Another DC motor question

Hi Group,

Being that I have a 120VDC motor and I am full-wave recifing the mains
and then using a MOSFET to chop the sine.

I generally turn on the FET at the zero cross and then off sometime
later to control the motor average current, thus speed of the motor.
The only problem is that by reducting the "power" it also reduces the
stalling torque of the motor so if driving a variable load, the system
will slow and speed up.

Another method I would like to try is to allow the voltage to reach the
peak and then turn on the FET for a small duty cycle. Say 1mS or so.

Since the motor is now getting the 166V peak with say a small kick of
voltage, what if any, will be the reaction to the motor rpm or motor
current while driving a load? Will this method get me anything in
terms of drive speed?

Thanks!

PDRUNEN

 

[Ken Smith]

In article <1109740337.522548.257910@g14g2000cwa.googlegroups.com>,
<pdrunen@aol.com> wrote:

Hi Group,

Being that I have a 120VDC motor and I am full-wave recifing the mains
and then using a MOSFET to chop the sine.
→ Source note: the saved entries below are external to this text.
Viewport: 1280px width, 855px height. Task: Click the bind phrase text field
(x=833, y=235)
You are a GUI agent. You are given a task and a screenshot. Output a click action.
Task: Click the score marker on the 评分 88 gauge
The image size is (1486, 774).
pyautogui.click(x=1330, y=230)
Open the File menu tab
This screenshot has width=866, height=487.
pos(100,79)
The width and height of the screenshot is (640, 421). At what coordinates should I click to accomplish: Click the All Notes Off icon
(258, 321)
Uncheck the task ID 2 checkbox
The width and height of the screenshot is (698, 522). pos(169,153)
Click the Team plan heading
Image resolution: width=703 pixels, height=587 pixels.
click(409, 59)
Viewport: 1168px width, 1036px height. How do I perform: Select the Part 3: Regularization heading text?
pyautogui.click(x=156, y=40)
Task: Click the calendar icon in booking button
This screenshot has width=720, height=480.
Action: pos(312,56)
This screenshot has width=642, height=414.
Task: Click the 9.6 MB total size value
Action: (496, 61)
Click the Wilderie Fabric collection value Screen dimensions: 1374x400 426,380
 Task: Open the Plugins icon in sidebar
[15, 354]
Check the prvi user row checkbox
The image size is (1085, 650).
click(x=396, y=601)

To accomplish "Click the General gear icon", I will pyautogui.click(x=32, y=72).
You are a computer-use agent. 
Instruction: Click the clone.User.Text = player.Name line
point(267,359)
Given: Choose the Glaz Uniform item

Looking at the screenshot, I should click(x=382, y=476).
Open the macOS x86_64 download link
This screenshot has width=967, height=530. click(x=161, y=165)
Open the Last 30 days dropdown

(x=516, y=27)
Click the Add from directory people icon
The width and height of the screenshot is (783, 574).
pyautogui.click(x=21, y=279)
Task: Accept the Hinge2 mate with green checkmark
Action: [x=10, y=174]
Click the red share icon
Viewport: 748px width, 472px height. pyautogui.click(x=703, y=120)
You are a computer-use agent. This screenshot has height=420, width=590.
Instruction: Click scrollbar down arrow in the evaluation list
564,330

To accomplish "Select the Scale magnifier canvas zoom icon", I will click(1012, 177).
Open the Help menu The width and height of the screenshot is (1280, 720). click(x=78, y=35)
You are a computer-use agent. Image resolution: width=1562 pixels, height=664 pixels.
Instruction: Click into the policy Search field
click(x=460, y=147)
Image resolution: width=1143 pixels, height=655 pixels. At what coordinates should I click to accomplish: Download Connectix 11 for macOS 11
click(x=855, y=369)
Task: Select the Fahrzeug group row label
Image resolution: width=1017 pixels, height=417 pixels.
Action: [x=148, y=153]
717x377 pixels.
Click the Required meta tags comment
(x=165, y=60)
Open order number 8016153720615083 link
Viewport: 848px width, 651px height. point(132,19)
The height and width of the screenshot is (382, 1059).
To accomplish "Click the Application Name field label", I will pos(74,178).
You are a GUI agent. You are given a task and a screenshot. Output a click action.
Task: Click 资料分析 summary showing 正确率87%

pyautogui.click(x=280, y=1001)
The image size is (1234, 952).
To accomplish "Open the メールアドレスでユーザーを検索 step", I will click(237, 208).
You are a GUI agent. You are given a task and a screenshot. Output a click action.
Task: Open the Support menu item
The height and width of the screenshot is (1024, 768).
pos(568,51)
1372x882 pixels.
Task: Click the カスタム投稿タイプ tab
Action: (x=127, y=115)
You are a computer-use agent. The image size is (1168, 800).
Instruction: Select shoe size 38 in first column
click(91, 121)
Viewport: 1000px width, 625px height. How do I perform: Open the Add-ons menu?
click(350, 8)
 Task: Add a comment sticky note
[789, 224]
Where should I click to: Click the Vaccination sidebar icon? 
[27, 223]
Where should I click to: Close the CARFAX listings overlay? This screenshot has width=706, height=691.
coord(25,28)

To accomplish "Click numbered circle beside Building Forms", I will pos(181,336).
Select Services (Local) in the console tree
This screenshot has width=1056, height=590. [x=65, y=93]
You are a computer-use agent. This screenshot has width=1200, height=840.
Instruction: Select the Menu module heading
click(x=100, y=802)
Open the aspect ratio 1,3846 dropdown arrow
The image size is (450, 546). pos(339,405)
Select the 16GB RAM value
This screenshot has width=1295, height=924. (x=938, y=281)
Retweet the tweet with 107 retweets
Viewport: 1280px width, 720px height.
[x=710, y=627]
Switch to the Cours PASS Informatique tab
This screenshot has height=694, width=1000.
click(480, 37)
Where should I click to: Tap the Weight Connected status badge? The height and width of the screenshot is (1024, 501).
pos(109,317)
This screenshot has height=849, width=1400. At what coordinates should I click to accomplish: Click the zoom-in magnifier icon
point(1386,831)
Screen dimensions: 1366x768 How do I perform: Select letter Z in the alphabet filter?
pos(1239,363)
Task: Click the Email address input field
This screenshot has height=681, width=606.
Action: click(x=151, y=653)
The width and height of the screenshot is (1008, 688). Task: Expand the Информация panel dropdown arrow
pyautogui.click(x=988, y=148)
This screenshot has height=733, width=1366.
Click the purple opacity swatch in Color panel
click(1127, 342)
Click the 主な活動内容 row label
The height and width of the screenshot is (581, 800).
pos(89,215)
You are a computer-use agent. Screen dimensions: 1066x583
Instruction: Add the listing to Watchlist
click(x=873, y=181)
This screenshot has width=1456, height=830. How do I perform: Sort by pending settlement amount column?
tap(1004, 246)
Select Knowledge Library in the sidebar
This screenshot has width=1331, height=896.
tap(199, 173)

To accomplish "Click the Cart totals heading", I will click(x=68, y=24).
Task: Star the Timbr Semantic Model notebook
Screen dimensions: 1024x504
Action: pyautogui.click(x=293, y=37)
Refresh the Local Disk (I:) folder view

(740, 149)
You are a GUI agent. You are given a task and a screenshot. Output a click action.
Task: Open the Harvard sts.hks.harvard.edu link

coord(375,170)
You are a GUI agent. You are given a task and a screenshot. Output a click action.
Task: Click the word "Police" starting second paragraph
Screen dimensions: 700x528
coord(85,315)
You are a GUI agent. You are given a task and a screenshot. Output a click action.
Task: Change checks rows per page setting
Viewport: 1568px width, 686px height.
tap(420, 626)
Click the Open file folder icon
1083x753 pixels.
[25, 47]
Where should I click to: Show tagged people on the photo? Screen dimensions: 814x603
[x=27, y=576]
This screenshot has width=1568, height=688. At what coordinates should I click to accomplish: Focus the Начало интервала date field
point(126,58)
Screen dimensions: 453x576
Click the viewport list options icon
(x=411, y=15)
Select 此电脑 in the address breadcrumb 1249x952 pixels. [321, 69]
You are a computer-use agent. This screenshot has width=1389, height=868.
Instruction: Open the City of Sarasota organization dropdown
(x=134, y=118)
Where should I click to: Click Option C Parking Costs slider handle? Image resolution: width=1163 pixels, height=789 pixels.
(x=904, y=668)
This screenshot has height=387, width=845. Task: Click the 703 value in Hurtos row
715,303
I generally turn on the FET at the zero cross and then off sometime
later to control the motor average current, thus speed of the motor.
The only problem is that by reducting the "power" it also reduces the
stalling torque of the motor so if driving a variable load, the system
will slow and speed up.

Is this a PM or universal motor?

On PM motors, the "back EMF" will remain when the switch is off. You can
use this fact to get a crude speed regulation out of it. Linear
technology makes a "isolated flyback regulator" chip. If your motor is PM
I suggest you look at their data sheet and App-notes. You can treat the
back EMF like the flyback voltage.

There is a trick you can use on some universal motors. You can put a
large rectifier across the field winding. (Be very careful of polarity;
you want it off when the transistor is on) What this does is allow the
current in the field coil to continue briefly when the transistor shuts
off.

If you are lucky, you will see the drain of the MOSFET do this:


.......*.................
.......**................
.......*.*..*************
.......*.*.*.............
.......*.**..............
.......*.................
*******.................
^
!
This bit is new and indicates the speed (sort of)

Another method I would like to try is to allow the voltage to reach the
peak and then turn on the FET for a small duty cycle. Say 1mS or so.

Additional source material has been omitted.